Tibetan was in Unicode 1.0, then was removed. It was readded, in a
new encoding, in Unicode 2.0.

Syriac, Thaana, Sinhala, Myanmar, Ethiopic, Cherokee, Canadian Syllabics,
Ogham, Runic, Khmer, Mongolian, Yi, CJK Extension A were added in
Unicode 3.0.

Old Italic (including Etruscan), Gothic, Deseret, and CJK Extension B
were added in Unicode 3.1.

> - Roughly, how many ideographs are in modern use in extensions A and B?

Not many. I'll refer to the IRG experts to make a guess there.

> 
> - Roughly, when will version 3.2 become official?

March, 2002.

> 
> - Roughly, when will the version 4 book be published?

Currently still scheduled for March, 2003, but schedule slip is
always a possibility on a major publication project like this.

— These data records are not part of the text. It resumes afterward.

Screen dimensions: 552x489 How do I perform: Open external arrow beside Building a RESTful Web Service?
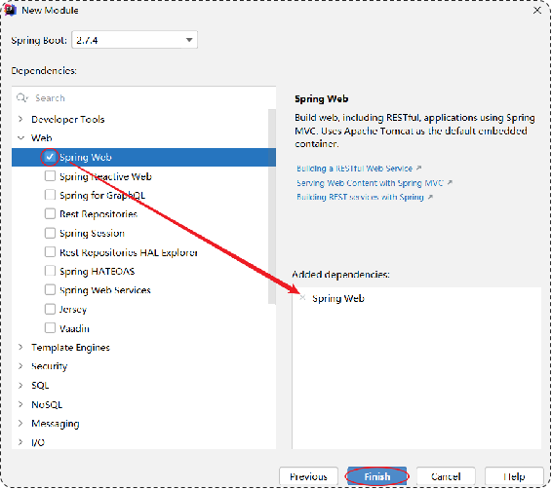tap(419, 169)
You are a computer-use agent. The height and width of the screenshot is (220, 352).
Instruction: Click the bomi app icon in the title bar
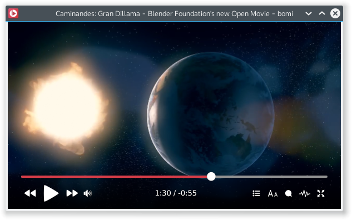(x=13, y=13)
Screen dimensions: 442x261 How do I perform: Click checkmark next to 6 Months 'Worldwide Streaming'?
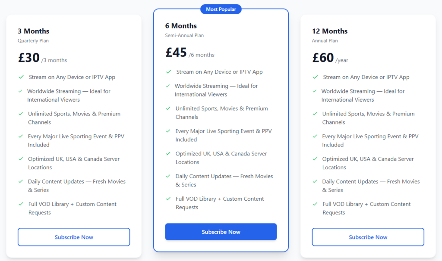(168, 86)
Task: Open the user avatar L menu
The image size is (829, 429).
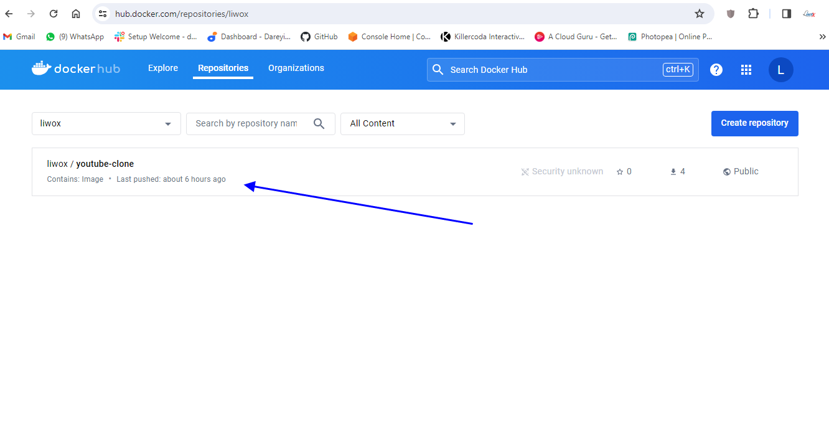Action: (780, 70)
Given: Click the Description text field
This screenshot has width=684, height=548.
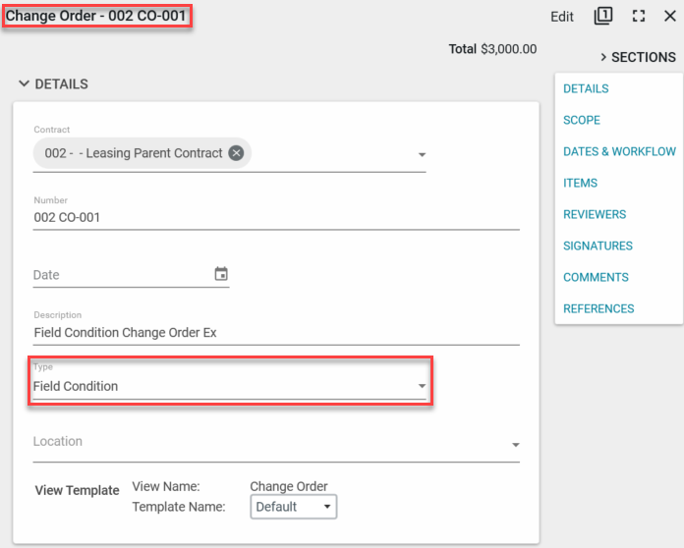Looking at the screenshot, I should [275, 333].
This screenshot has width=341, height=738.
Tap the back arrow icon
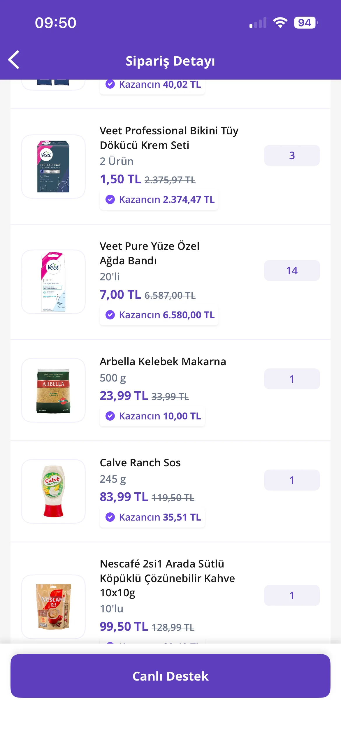(14, 60)
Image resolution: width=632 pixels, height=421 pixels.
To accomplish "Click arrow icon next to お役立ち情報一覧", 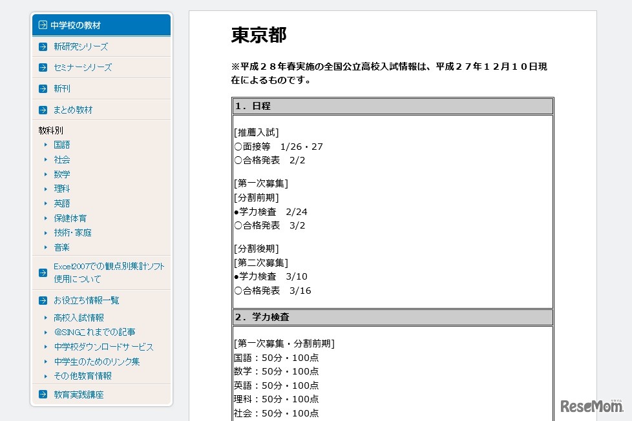I will 43,300.
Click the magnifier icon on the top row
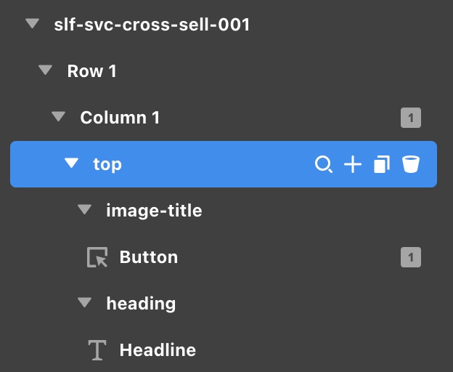Image resolution: width=453 pixels, height=372 pixels. click(x=323, y=165)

> I also have a few non-Unicode questions:
> 
> 
> - When was ASCII first published and by whom?

1967. By ANSI X3.4.

Actually, that was preceded by ASCII per se, the earliest form of
which was published as a standard in 1963 by ASA (American Standards
Association -- the predecessor to ANSI). But the 1963 version of ASCII
had some differences from what we now know as ASCII.

> 
> - What standard was current before ASCII? (BAUDOT, is it?) How many bits did
> it use?

I'll let the ancient computer and terminal mavens have at that
one. There is lots of early character encoding history available
on the web -- it's not too hard to find information about it,
actually.

> 
> - Did the ASCII standard expire, and when?

No, it is still a standard.

> 
> - When was ISO 646 published?

1972.

> 
> - I think that ISO 646 expired. When?

No, it is still a standard. The current version is the ISO-646-IRV,
revised in 1991.

> 
> - When was ISO 8859 published?

It comes in many parts, each of which has a separate publication date.

> 
> - When did the first double-byte encoding appear?

Dunno. Maybe one of the IBMers will know when IBM first started
implementing double-byte Asian character sets.